Phishing Flashcards
Phishing
is the use of digital communications to trick people into revealing sensitive data or deploying malicious software
Common types of phishing attacks
-Business Email Compromise (BEC)
-Spear phishing
-Whaling
-Vishing
-Smishing
BEC
Business Email Compromise: A threat actor sends an email message that seems to be frim a known source to make a seemingly legitimate request for information, in order to obtain a financial advantage
Spear phishing
A malicious email attack that targets a specific user or group of users. The email seems to originate from a trusted source.
Whaling
A form of spear phishing. Threat actors target company executives to gain access to sensitive data
Vishing
The exploitation of electronic voice communication to obtain sensitive information or to impersonate a known source
Smishing
the use of texts messages to trick users, in order to obtain sensitive information or to impersonate a known source
Malware
is software designed to harm devices or networks.
The primary purpose of malware is to obtain money, or in some cases, an intelligence advantage that can be used against a person, an organization, or a territory
Common types of malware attacks
-Viruses
-Worms
-Ransomware
-Spyware
Viruses
Malicious code written to interfere with computer operations and cause damage to data and software
how does a virus get initiated?
a virus needs to be initiated by a user (i.e., a threat actor), who transmits the virus via a malicious attachment or file download. When someone opens the malicious attachment or download, the virus hides itself in other files in the now infected system. When the infected files are opened, it allows the virus to insert its own code to damage and/or destroy data in the system.
Worms
Malware that can duplicate and spread itself across systems on its own. In contrasto a virus, a worm does not need to be downloaded by a user. Instead, it self-replicates and spreads from an already computer to other devices on the same network.
Ransomware
A malicious attack where threat actors encrypt an organization’s data and demand payment to restore access to
Spyware
Malware that’s used to gather and sell information without consent. Spyware can be used to access devices. This allows threat actors to collect data, such as private emails, texts, voice and image recordings, and locations
Social engineering
Is a manipulation technique that exploits human error to gain private information, access, or valuables. Human error is usually a result of trusting someone without question.

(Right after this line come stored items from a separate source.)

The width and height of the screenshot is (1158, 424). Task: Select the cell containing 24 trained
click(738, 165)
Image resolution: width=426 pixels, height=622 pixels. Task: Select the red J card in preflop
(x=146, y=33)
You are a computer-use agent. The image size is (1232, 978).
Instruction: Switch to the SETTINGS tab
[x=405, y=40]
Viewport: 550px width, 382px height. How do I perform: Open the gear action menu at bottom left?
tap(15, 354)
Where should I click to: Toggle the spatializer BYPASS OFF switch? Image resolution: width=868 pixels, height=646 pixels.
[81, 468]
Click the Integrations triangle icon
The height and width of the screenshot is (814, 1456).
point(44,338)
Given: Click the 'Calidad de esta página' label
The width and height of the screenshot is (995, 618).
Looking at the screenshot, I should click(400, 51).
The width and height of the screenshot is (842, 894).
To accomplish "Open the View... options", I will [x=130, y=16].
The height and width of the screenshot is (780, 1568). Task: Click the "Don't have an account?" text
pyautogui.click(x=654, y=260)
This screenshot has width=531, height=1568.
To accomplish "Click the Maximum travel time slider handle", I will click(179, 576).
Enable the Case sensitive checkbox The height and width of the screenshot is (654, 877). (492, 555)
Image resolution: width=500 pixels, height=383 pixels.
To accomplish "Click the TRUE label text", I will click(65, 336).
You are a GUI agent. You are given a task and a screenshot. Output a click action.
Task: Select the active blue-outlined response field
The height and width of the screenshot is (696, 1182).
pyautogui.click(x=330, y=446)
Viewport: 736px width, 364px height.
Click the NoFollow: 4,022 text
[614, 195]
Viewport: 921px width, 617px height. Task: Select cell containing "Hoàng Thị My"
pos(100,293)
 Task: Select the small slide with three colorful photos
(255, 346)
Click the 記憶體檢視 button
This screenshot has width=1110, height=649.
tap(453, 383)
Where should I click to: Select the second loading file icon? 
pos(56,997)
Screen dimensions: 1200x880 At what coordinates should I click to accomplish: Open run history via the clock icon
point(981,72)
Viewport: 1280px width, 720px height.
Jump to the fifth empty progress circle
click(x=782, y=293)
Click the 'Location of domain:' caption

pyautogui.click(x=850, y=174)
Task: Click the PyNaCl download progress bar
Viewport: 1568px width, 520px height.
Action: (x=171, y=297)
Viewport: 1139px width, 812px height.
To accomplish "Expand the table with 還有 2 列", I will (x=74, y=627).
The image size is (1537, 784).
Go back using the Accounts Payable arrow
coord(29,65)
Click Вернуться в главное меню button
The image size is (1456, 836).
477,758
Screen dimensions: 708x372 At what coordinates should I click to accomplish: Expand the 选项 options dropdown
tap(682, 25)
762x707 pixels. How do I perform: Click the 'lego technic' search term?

Common types of social engineering attacks
-Social media phishing
-Watering hole attack
-USB baiting
-Physical social engineering
social media phishing
a threat actor collects detailed information about the target from social media sites then they initiate an attack 
Watering hole attack
A threat actor attacks a website frequently visited by a specific group of users
USB baiting
A threat actor strategically leaves a malware USB stick for an employee to find and install, to unknowingly infect a network
Physical social engineering
A threat actor impersonates an employee, customer, or vendor to obtain unauthorized access to a physical location
Reasons why social engineering attacks are effective;
•Authority
•Intimidation
•Consensus/social proof
•Scarcity
•Familiarity
•Trust
•Urgency
Authority
Threat actors impersonate individuals with power. This is be used people, un general, have been conditioned to respect and follow authority figures.